BEGIN Records
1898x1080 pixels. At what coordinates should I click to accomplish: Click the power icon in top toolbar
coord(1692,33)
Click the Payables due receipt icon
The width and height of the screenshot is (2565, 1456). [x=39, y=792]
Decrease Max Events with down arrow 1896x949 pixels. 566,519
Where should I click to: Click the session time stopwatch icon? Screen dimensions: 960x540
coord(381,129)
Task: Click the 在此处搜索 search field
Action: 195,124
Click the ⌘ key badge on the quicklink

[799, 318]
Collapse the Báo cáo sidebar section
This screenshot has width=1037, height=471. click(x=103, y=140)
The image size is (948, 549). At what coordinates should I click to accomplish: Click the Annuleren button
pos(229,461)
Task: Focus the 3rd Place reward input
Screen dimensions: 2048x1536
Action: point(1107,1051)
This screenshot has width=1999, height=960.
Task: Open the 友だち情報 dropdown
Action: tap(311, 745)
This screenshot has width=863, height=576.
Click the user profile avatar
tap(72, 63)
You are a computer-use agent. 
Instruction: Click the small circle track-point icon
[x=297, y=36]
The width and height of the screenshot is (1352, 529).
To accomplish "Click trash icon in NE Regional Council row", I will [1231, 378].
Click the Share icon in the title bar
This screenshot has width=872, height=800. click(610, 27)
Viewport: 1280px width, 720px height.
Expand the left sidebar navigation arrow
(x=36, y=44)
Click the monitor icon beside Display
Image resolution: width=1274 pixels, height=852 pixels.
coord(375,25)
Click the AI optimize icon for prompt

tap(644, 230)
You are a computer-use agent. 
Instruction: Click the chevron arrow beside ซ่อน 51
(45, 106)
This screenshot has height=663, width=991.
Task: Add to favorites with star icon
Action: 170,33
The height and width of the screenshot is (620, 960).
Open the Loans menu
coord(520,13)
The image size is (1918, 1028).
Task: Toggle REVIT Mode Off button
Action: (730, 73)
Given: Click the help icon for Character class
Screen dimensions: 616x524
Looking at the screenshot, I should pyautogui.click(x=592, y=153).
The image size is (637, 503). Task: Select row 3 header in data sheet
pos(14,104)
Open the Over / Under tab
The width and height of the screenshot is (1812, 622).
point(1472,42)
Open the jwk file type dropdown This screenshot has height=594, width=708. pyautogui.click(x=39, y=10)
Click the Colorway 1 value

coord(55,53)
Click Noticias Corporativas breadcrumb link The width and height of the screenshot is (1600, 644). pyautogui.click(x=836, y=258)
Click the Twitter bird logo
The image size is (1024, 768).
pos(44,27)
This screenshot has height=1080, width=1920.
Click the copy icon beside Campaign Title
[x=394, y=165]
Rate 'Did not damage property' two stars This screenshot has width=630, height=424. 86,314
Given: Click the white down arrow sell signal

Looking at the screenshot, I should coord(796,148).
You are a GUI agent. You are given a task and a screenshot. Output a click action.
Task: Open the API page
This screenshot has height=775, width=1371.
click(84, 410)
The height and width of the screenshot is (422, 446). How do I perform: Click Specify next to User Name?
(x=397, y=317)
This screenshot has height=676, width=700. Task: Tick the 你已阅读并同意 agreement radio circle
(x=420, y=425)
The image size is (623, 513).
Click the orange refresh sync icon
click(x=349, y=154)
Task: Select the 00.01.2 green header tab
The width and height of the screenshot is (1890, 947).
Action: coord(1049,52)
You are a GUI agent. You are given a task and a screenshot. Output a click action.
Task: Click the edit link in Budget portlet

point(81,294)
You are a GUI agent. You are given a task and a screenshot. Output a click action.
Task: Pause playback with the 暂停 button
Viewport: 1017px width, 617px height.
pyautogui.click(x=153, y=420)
END Records
Write out everything from the line containing "Collapse the Báo cáo sidebar section" down to the line containing "Rate 'Did not", swapping "trash icon" for "delete icon" and leaving the rest of those rows unchanged.

▶ _Task response_:
Collapse the Báo cáo sidebar section
This screenshot has width=1037, height=471. click(x=103, y=140)
The image size is (948, 549). At what coordinates should I click to accomplish: Click the Annuleren button
pos(229,461)
Task: Focus the 3rd Place reward input
Screen dimensions: 2048x1536
Action: point(1107,1051)
This screenshot has width=1999, height=960.
Task: Open the 友だち情報 dropdown
Action: tap(311, 745)
This screenshot has width=863, height=576.
Click the user profile avatar
tap(72, 63)
You are a computer-use agent. 
Instruction: Click the small circle track-point icon
[x=297, y=36]
The width and height of the screenshot is (1352, 529).
To accomplish "Click delete icon in NE Regional Council row", I will [1231, 378].
Click the Share icon in the title bar
This screenshot has width=872, height=800. click(610, 27)
Viewport: 1280px width, 720px height.
Expand the left sidebar navigation arrow
(x=36, y=44)
Click the monitor icon beside Display
Image resolution: width=1274 pixels, height=852 pixels.
coord(375,25)
Click the AI optimize icon for prompt

tap(644, 230)
You are a computer-use agent. 
Instruction: Click the chevron arrow beside ซ่อน 51
(45, 106)
This screenshot has height=663, width=991.
Task: Add to favorites with star icon
Action: 170,33
The height and width of the screenshot is (620, 960).
Open the Loans menu
coord(520,13)
The image size is (1918, 1028).
Task: Toggle REVIT Mode Off button
Action: (730, 73)
Given: Click the help icon for Character class
Screen dimensions: 616x524
Looking at the screenshot, I should pyautogui.click(x=592, y=153).
The image size is (637, 503). Task: Select row 3 header in data sheet
pos(14,104)
Open the Over / Under tab
The width and height of the screenshot is (1812, 622).
point(1472,42)
Open the jwk file type dropdown This screenshot has height=594, width=708. pyautogui.click(x=39, y=10)
Click the Colorway 1 value

coord(55,53)
Click Noticias Corporativas breadcrumb link The width and height of the screenshot is (1600, 644). pyautogui.click(x=836, y=258)
Click the Twitter bird logo
The image size is (1024, 768).
pos(44,27)
This screenshot has height=1080, width=1920.
Click the copy icon beside Campaign Title
[x=394, y=165]
Rate 'Did not damage property' two stars This screenshot has width=630, height=424. 86,314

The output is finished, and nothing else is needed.